Rodrigo Elias e Vivi Fernandes de Lima
Nei Lopes está de bem com a vida. No sossego de seu sítio em Seropédica, a 75 quilômetros da cidade do Rio, ele pode dar vazão às múltiplas paixões que o movem. Compositor de samba, incansável pesquisador da cultura afro-brasileira e da história do subúrbio carioca, romancista, enciclopedista, e que também cultua orixás, nunca esteve tão produtivo.
Quase nada o tira do sério. A exceção: a resistência de alguns setores da sociedade às políticas de inserção social dos negros, sua principal bandeira ideológica. O debate público é acalorado, já rendeu acusações de racismo de parte a parte e foi um dos temas da conversa que tivemos com ele, num agradável encontro no sítio. Nei tem críticas de sobra à forma como a cultura negra é deixada de lado em nome de um “elogio à mestiçagem”, que, segundo ele, camufla a desigualdade racial ainda existente.

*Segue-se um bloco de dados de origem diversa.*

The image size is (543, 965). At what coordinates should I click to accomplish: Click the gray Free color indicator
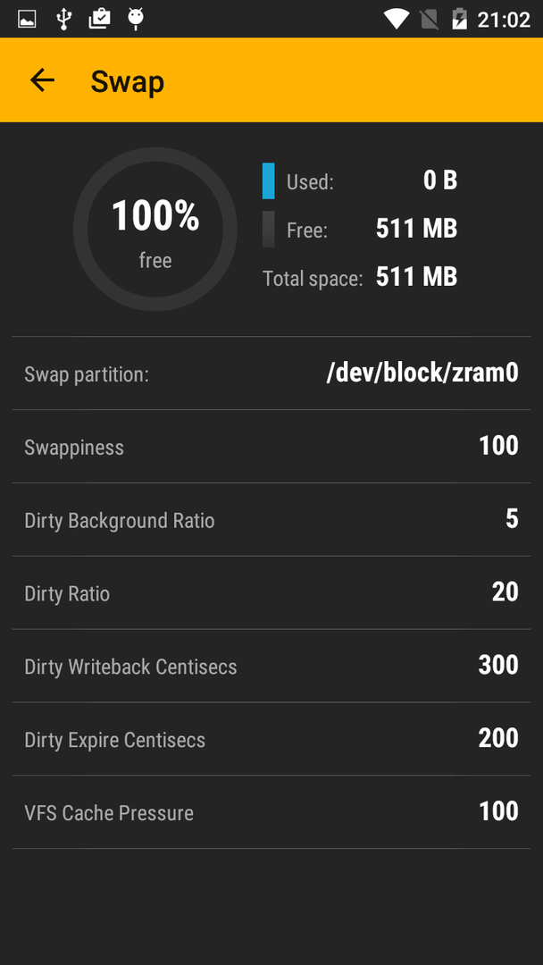[x=269, y=230]
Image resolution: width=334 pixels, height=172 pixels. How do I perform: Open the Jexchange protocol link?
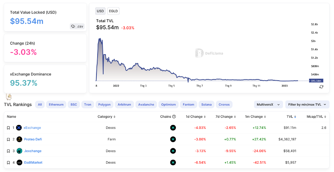[x=32, y=151]
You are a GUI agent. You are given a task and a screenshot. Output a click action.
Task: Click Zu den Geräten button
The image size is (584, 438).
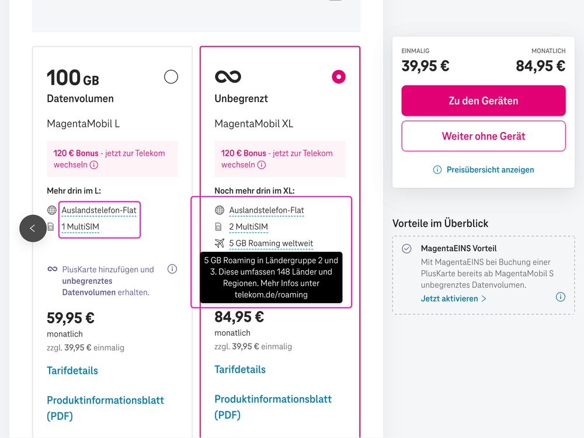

Afiado nas argumentações como é afinado na música, este é o resumo de sua formação. Caçula de 13 irmãos, foi o único a completar o primário e ir além: formou-se em Direito e chegou a advogar por oito anos. “Chateado” com a morosidade e a ineficácia do Judiciário, seguiu “naturalmente” o caminho da música, há décadas trilhado em sua família por tios e irmãos. Daí para escritor, livre-pensador, militante social e, agora, debatedor político.

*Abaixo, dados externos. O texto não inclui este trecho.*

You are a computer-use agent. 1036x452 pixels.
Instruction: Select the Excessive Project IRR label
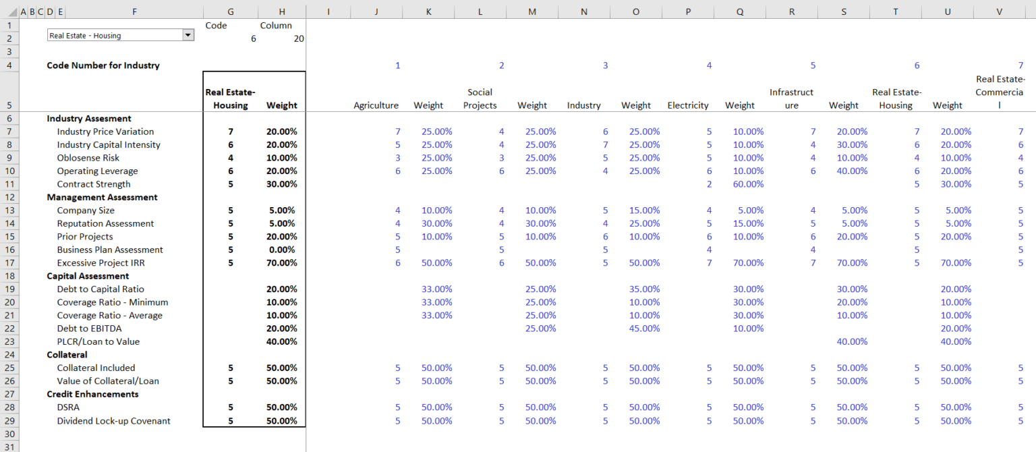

Por onde quer passe, deixa marcas perenes. Do seu “terreiro”, o autor de obras referenciais como o samba “Senhora liberdade” e a Enciclopédia Brasileira da Diáspora Africana saúda a negritude e pede passagem.

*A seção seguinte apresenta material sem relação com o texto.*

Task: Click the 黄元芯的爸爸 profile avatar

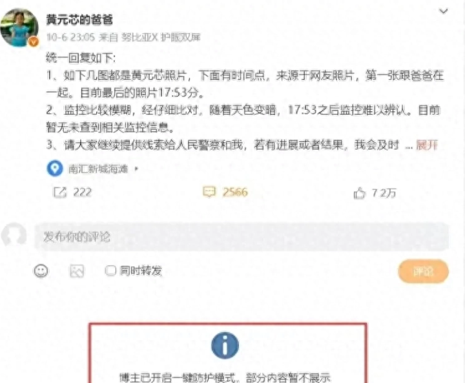Action: click(19, 28)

REVISTA DE HISTÓRIA O carnaval ainda é uma festa negra?
NEI LOPES O samba é refém do racismo. Primeiro, sofreu um processo brutal de desafricanização. Estabeleceram um gueto para o que seria o samba africanizado, que é exatamente a escola de samba. Só que o gueto das escolas de samba foi desafricanizado também. Como diz um amigo meu, a sociedade brasileira conseguiu um negócio impressionante, que é criar uma cultura negra sem negros. As pessoas, de modo geral, não se dão conta disso. Pensam que escola de samba ainda é uma manifestação de cultura africana. Não é mais. O que havia de substrato africano no samba foi diluído. E o mais doloroso é que não há um carnaval em que esses supostos conteúdos africanos não sejam evocados pelas escolas de samba. Tem sempre uma coisa de orixás, de África, a África distante, esse é o chavão, não é? A África não está distante coisa nenhuma, a África está dentro da gente.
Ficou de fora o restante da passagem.